O tesouro fotográfico que o casal foi juntando como um scrapbook (mais Frida do que Diego) absorveu todo o tipo de imagens. Aparecem banais registos familiares (o pai de Frida era fotógrafo), referências à luta política, o fascínio por Diego e a sua obra, o corpo estropiado e, claro, o folclore mexicano, tão querido à pintora que, apesar de uma grande proximidade com a prática fotográfica, não terá feito mais do que meia-dúzia de imagens. Do agitado círculo de amigos (e de amantes) faziam parte fotógrafos, por isso não é de estranhar que se tenham conservado imagens variadas de nomes entretanto consagrados como os de Tina Modotti, Edward Weston, Nickolas Muray, Martin Munkácsi, Manuel e Lola Álvarez Bravo, Gisèle Freund, entre outros.

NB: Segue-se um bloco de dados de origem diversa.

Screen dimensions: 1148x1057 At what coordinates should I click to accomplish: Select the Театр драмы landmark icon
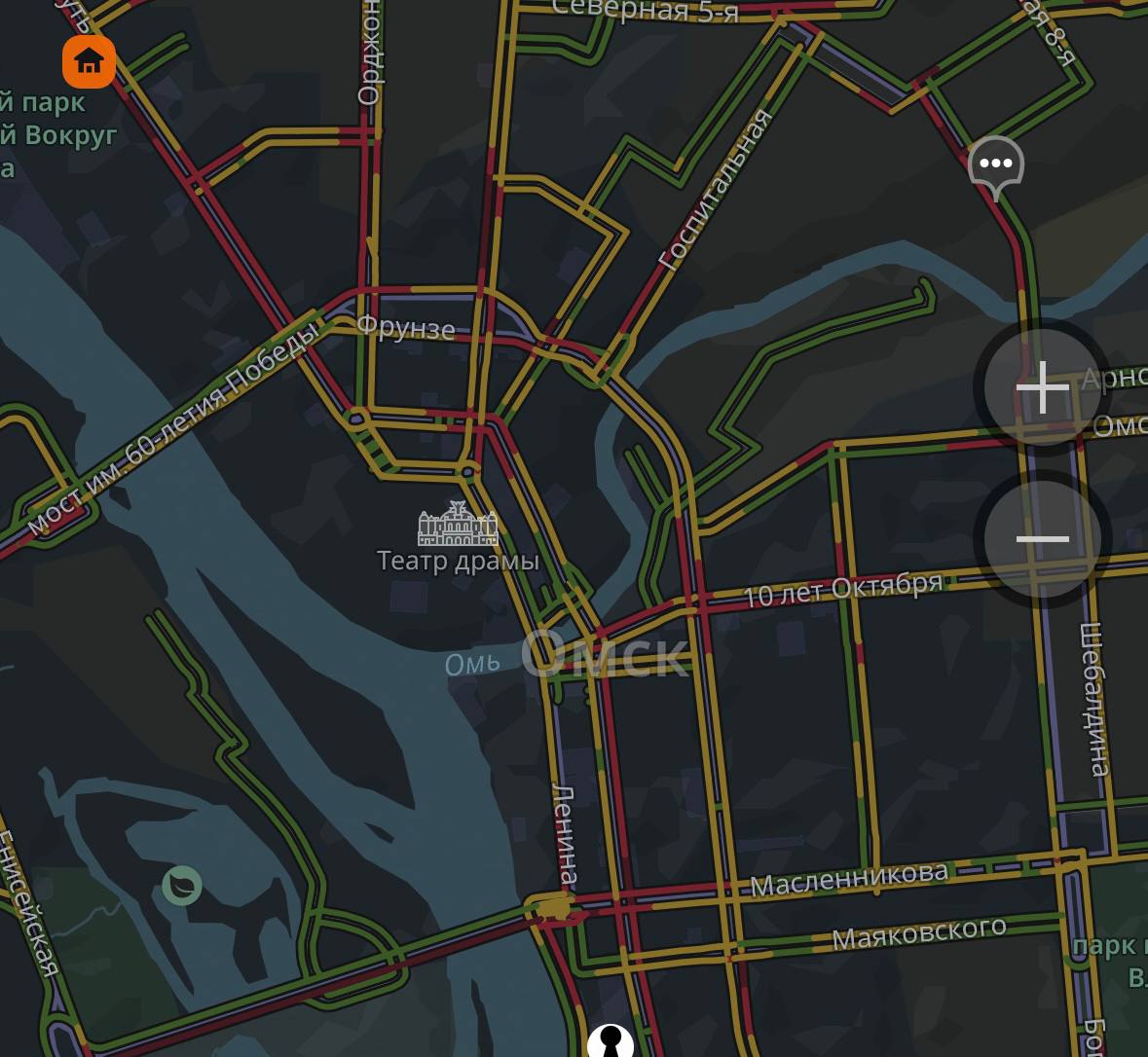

É uma constelação que para o crítico e comissário espanhol Horacio Fernández, autor de um dos ensaios do catálogo, não chega para ultrapassar Frida Kahlo como principal referente de tudo o que é imagem na exposição. Mesmo sabendo que as fotografias não são da sua autoria (ao contrário do que o título da exposição pode sugerir), é a força aglutinadora da sua fi gura que vislumbramos, como um grande puzzle, no qual todas as fotografias que saíram agora do armário se encaixam para dar forma a mais um auto-retrato de Frida Kahlo.